In Evans’ case, the journey traces the lineage of women in computing, and more specifically, in the development of the internet. She begins well before the internet as we know it today, retelling some stories you may already know, like the contributions of Ada Lovelace and Grace Hopper, for instance. I had a vague conception of women as human “computers,” and their important contributions to code breaking and other war work and the to the space program, from watching things like the film Hidden Figures and visiting Bletchley. Evans really makes it plain: as we transitioned from human computers to machines, women created programming, and were not only instrumental but dominant in the earliest days of computer science.
And then they weren’t. Evans elucidates that and then pulls lesser known stories out of the past, about the women in every decade who contributed to everything from mainframe computing to early networked information systems to gaming to online publishing to the DotCom era. It’s interesting, and there are many things to admire, like Stacy Horn’s creating and nurturing Echo, the NYC area cybercommunity that predated social media by decades and did it better. Or Jake Feinler and her team making the early internet orderly in ways that are still with us.
I was especially impressed with Wendy Hall, who pioneered hypertext linkbases, and then when the much more simplistic and seemingly pointless world wide web dominated the internet, adapted. And Cathy Marshall, whose product, NoteCards, still seems like a far more elegant solution to sharing ideas than “falling down the internet.”
Evans clearly admires her subjects, too. She describes talking with Marshall about her system for organizing her ideas for writing. Marshall tells her that she throws out what she doesn’t like, because “I don’t think you lose what you’ve written. It’s still in your head. Over time what you’re doing is changing what’s in your mind — what’s on paper is just incidental.” Evans writes, “She makes this comment offhand, but the insight knocks me out. That’s what software is, I realize: a system for changing your mind.”

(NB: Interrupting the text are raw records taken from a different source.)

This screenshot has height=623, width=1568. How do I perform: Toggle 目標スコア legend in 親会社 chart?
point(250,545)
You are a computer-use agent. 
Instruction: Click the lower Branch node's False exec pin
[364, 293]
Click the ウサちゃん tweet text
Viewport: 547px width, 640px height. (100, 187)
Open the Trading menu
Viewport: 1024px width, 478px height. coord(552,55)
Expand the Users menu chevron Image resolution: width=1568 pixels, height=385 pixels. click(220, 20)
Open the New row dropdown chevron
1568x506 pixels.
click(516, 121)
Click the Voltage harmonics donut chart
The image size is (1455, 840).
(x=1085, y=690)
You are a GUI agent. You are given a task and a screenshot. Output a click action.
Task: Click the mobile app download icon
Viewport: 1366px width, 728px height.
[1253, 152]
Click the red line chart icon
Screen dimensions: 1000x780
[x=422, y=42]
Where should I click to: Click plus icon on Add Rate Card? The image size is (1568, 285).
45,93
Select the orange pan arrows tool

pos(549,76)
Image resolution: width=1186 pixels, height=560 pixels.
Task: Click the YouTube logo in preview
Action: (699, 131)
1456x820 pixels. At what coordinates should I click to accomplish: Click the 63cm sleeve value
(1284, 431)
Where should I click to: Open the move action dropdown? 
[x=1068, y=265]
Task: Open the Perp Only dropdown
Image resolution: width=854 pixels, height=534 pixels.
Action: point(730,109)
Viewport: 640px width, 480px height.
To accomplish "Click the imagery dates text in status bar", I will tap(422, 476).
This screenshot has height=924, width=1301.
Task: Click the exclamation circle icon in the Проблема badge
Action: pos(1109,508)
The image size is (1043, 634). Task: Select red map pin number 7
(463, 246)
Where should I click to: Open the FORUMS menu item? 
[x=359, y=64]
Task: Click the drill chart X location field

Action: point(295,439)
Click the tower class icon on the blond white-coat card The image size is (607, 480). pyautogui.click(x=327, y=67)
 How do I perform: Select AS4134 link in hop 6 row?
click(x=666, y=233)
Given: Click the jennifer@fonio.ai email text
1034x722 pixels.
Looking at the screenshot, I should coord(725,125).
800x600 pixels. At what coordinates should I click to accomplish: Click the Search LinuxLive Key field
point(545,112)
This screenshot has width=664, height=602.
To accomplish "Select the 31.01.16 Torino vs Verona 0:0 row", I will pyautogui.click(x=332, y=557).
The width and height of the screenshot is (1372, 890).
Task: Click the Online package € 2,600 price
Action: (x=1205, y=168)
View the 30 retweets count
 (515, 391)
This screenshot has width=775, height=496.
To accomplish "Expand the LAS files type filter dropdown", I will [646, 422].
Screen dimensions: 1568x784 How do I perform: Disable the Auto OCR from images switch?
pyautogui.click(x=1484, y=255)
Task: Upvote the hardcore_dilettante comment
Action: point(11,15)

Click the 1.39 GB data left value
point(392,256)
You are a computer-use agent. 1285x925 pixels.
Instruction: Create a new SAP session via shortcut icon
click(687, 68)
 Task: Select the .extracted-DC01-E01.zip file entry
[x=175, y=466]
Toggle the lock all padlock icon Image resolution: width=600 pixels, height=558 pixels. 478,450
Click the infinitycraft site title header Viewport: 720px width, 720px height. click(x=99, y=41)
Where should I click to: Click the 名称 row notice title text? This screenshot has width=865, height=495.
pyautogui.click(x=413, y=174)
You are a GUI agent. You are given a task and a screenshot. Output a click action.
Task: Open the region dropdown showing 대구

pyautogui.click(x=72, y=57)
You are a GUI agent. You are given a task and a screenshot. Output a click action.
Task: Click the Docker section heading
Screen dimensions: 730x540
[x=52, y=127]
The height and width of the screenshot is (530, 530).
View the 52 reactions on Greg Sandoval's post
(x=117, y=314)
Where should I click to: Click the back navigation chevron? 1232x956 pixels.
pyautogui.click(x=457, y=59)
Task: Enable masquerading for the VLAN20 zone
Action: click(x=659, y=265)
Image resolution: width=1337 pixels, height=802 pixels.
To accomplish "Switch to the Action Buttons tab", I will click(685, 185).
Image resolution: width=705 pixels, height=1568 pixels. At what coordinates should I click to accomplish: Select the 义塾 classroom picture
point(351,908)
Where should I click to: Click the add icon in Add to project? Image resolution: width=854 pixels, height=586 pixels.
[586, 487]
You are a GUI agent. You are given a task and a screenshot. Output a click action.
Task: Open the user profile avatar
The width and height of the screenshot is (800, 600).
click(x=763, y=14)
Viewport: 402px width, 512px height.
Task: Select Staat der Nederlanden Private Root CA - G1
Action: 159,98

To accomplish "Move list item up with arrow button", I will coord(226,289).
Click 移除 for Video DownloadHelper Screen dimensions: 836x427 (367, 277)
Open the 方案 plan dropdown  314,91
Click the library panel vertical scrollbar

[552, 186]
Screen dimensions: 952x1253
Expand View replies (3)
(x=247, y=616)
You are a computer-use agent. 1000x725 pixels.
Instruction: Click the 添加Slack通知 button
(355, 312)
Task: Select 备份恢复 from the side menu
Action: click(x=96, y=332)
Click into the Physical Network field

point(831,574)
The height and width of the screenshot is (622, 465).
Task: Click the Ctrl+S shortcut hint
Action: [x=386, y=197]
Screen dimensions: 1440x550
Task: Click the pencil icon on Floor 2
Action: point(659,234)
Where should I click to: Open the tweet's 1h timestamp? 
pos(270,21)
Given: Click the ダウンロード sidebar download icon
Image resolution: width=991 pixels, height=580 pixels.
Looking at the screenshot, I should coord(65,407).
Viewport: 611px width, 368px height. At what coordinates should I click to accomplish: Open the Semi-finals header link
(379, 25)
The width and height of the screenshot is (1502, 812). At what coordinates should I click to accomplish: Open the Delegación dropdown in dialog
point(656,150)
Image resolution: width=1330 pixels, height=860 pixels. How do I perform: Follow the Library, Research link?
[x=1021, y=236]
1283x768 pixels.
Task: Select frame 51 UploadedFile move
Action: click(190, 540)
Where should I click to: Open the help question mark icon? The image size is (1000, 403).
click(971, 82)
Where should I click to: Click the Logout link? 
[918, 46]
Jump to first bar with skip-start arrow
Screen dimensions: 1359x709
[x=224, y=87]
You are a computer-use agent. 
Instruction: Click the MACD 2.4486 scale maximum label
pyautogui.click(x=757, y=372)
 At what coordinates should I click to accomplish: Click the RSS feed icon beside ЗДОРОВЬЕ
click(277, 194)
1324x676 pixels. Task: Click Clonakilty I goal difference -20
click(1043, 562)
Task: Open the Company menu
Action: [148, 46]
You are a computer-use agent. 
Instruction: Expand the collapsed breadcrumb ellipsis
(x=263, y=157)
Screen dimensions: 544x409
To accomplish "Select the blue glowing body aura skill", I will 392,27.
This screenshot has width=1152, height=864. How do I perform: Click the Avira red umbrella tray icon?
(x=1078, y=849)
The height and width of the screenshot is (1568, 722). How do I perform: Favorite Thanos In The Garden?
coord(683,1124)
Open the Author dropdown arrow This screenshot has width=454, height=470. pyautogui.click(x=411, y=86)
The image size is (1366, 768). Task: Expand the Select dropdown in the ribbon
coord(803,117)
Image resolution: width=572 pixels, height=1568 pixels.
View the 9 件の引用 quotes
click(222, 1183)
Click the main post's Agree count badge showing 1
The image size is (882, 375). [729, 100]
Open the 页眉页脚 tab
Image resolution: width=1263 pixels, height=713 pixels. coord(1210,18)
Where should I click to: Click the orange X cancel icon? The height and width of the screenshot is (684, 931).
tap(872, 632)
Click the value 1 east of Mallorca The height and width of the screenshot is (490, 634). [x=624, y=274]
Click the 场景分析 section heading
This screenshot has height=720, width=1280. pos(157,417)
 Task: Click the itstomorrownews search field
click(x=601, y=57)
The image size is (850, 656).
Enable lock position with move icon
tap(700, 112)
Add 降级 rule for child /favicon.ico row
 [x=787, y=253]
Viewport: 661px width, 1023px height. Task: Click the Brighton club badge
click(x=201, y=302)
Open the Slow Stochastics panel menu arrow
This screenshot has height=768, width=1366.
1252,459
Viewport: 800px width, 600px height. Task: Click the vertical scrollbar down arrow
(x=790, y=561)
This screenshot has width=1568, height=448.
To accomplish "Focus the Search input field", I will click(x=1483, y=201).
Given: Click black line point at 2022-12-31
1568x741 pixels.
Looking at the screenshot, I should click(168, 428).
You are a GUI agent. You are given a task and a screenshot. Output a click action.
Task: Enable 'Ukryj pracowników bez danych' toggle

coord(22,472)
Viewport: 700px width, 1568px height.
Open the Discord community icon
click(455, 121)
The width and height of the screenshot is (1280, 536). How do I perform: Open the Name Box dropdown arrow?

The journey from woman to woman is fascinating, especially as she reaches the point where she’s interviewing people. However, I’m still processing the ending. In the span of a few paragraphs Evans supports two seemingly opposed ideas:
First, “As the Web commercialized, it became clear that the Internet was not going to liberate anyone from sexism, or for that matter from divisions of class, race, ability, and age. Instead, it often perpetuated the same patterns and dynamics of the meatspace world.” If that isn’t a firm enough stake in the ground, she goes on to say that “as digital and real life edge into near-complete overlap, the digital world inherits the problems of the real,” and notes the negative impacts ( like the proliferation of lies, social media’s impact on how we feel we should look and live, etc.) But then, she pivots. I can’t quite see how she leaps to: “When we create technologies, we don’t just mirror the world. We actually make it. And we can remake it . . . .”
Yes, she briefly outlines that learning from the past and the women who made their way despite the world’s challenges can help us see a better way. But I’m pretty stumped about how we can remake technology’s embodiment of our worst impulses without doing something about the real world first. An interesting read, but I think the ending is really the beginning of another book.